After the law was enacted, police several times demanded that it be repealed and even sought Prime Minister Sheikh Hasina's intervention during a meeting with her at the police week in 2017.
In 2015, the police department sent a proposal to the home ministry to bring major changes to the law and wanted safeguards from prosecution for custodial deaths and torture.
Eminent jurist Dr Shahdeen Malik said this first conviction is a very welcome development.
In spite of numerous cases of torture and extrajudicial killings, this was the first case under this act, he said.
"Hopefully, the victims of police torture will now come forward to file cases under this act," he said.
Noted rights activist Nur Khan Liton said, "We have to express satisfaction as, though delayed, we have got a judgement in which accused are convicted under the Torture and Custodial Death (Prevention) Act."
He said the government has to create an environment in which, if anyone falls victim to such torture, they can easily and fearlessly file cases against the accused. The government will also have to ensure that witnesses can give their depositions without fear.
Through this judgement the offenders will get a message that if anyone commits such crimes they will be brought to book.
But offenders will only get the message when aggrieved people are able to file cases without fear. "So far, no such environment is visible," he added.
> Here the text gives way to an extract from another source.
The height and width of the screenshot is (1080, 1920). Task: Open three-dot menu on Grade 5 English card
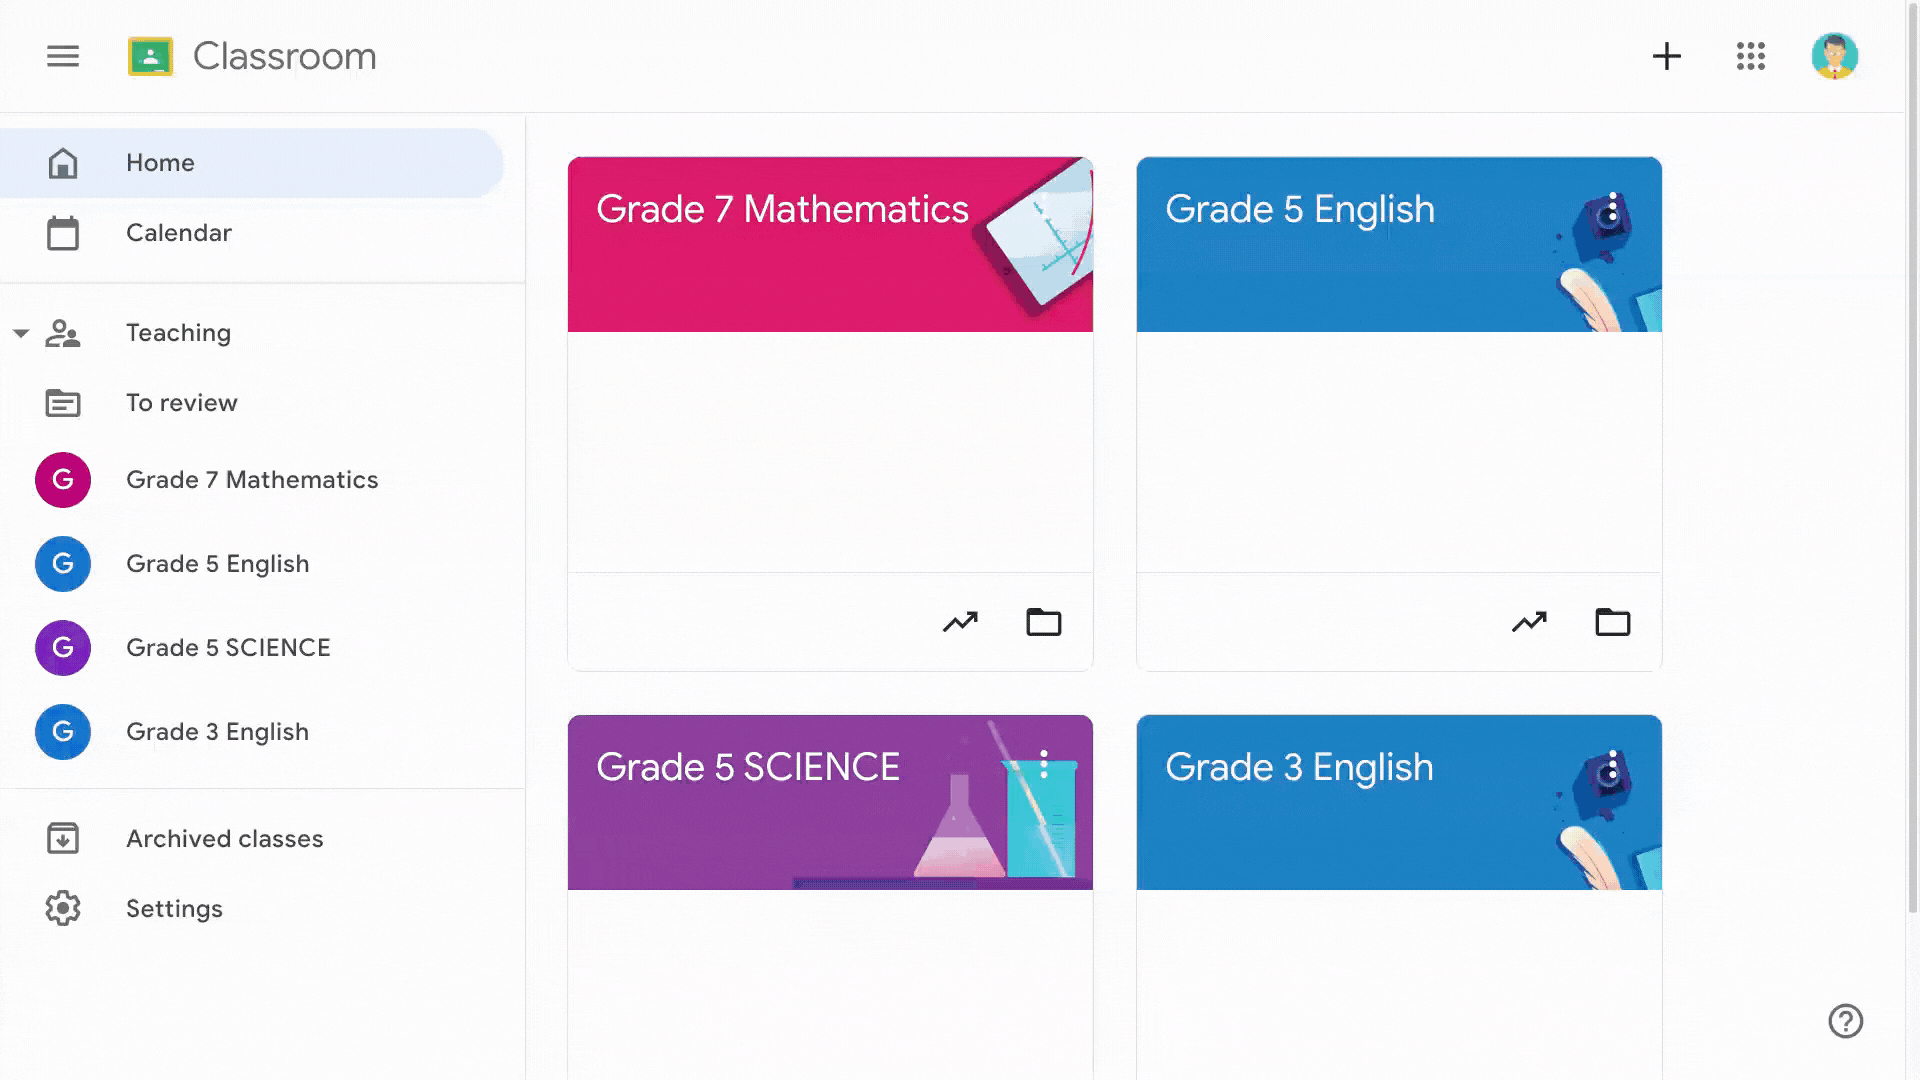tap(1612, 208)
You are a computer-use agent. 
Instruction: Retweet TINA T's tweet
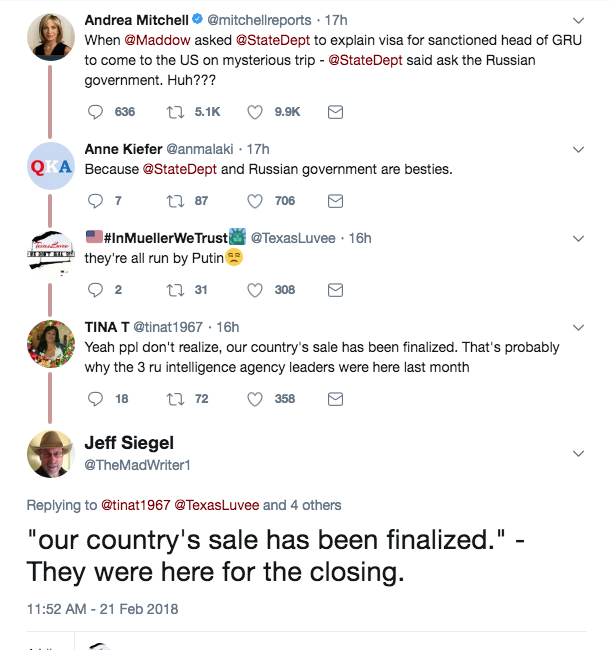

"Whatever law we have, we will not be able to reach the expected target if we cannot create a society where people will file cases without fear. Yesterday's verdict is a progress towards the goal."
Supreme Court lawyer Jyotirmoy Barua said, "We have long been speaking in support of this law. Whatever weakness there is in the 2013 act, it contains legal provisions that has brought or may bring groundbreaking changes in the protection of people.
"Our key challenge is that the police who are torturing me and shooting me to death are given the task of investigating. Such investigation loses credibility."
But under the Torture and Custodial Death (Prevention) Act, judicial inquiry is kept as a provision.
"Amid such an adverse circumstance where even a person like Maj (retd) Sinha can be shot dead… such a verdict is at least one step forward.
"I don't want to say everything will change overnight due to the judgment," he added.
He however said the verdict means if anyone approaches the court with such a compliant, there is a chance of getting justice. "This verdict will send a positive message to people," he added.
Advocate Salma Ali who was in the courtroom as the verdict was being read out, said afterwards, "In a country like ours, where there is no witness protection, filing a case against law enforcers and then winning it is a momentous step. The family was under threat many times. This judgment gives the message that there is no impunity for anyone."